Efficient and Accurate Memorable Conversation Model using DPO based on sLLM
Youngkyung Seo, Yoonseok Heo, Jun-Seok Koh, Du-Seong Chang
TL;DR
The paper tackles memory management in multi-session dialogues for small, on-device LLMs by introducing a memory-augmented framework that separates memory maintenance from response generation. It leverages Direct Preference Optimization (DPO) to learn effective memory updates via negative sampling, enabling accurate reflection of prior conversations while keeping memory concise. Experimental results show that DPO-based training improves memory accuracy (e.g., higher BERTScore) and enhances dialog generation metrics (fluency, coherence, consistency) even when the base dialog model is smaller than baselines. The findings indicate that efficient memory management with DPO yields strong performance and resource efficiency, making it suitable for on-device, multi-session conversational agents.
Abstract
In multi-session dialog system, it is essential to continuously update the memory as the session progresses. Simply accumulating memory can make it difficult to focus on the content of the conversation for inference due to the limited input sentence size. Therefore, efficient and accurate conversation model that is capable of managing memory to reflect the conversation history continuously is necessary. This paper presents a conversation model that efficiently manages memory as sessions progress and incorporates this into the model to reflect the conversation history accurately with 3 methodologies: SFT, DPO and DPO with SFT model.
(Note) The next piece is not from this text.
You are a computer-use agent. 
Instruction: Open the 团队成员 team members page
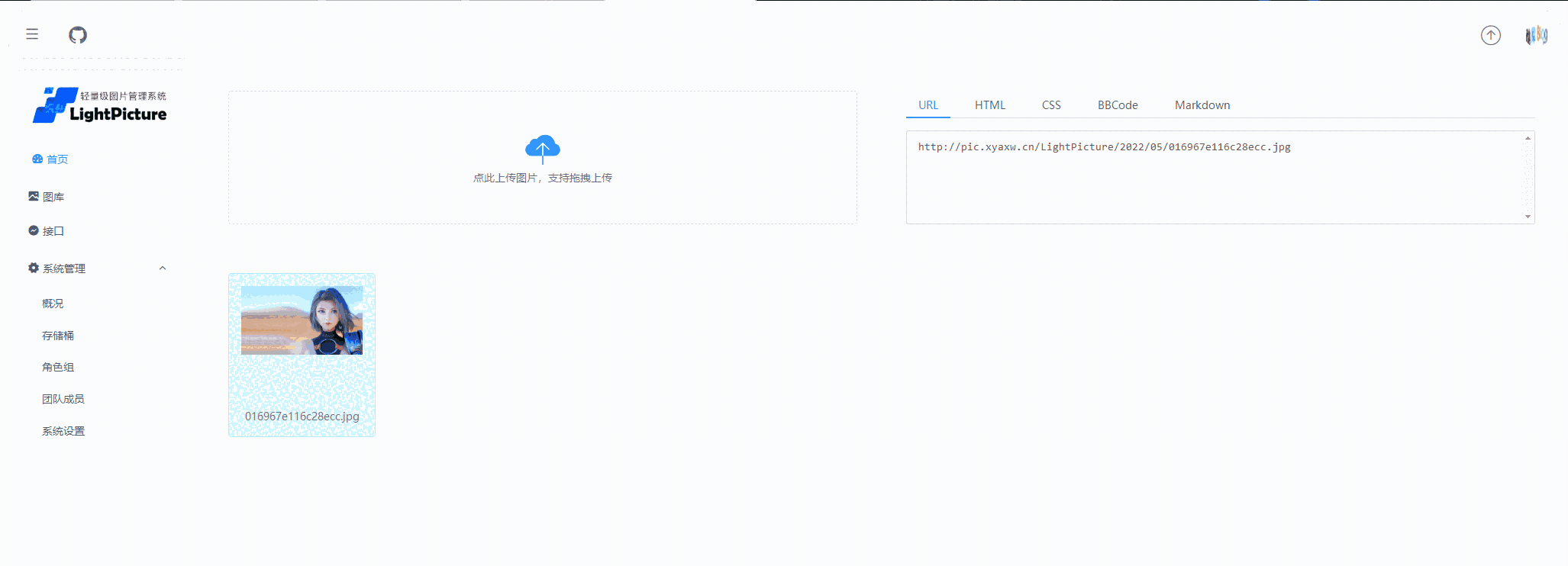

Our model using DPO algorithm shows an improvement about 0.0591 of BERTScore in memory accuracy, and the rate of responses reflecting the memory increased as well. Also, response generation performance enhanced about 4.292 in fluency, 3.935 in coherence, and 2.896 in consistency. This paper describes a training method that yields better performance than models with more than twice the parameter size, even when the model size is smaller. Thus, our model demonstrates efficiency not only in terms of accuracy but also in resource utilization.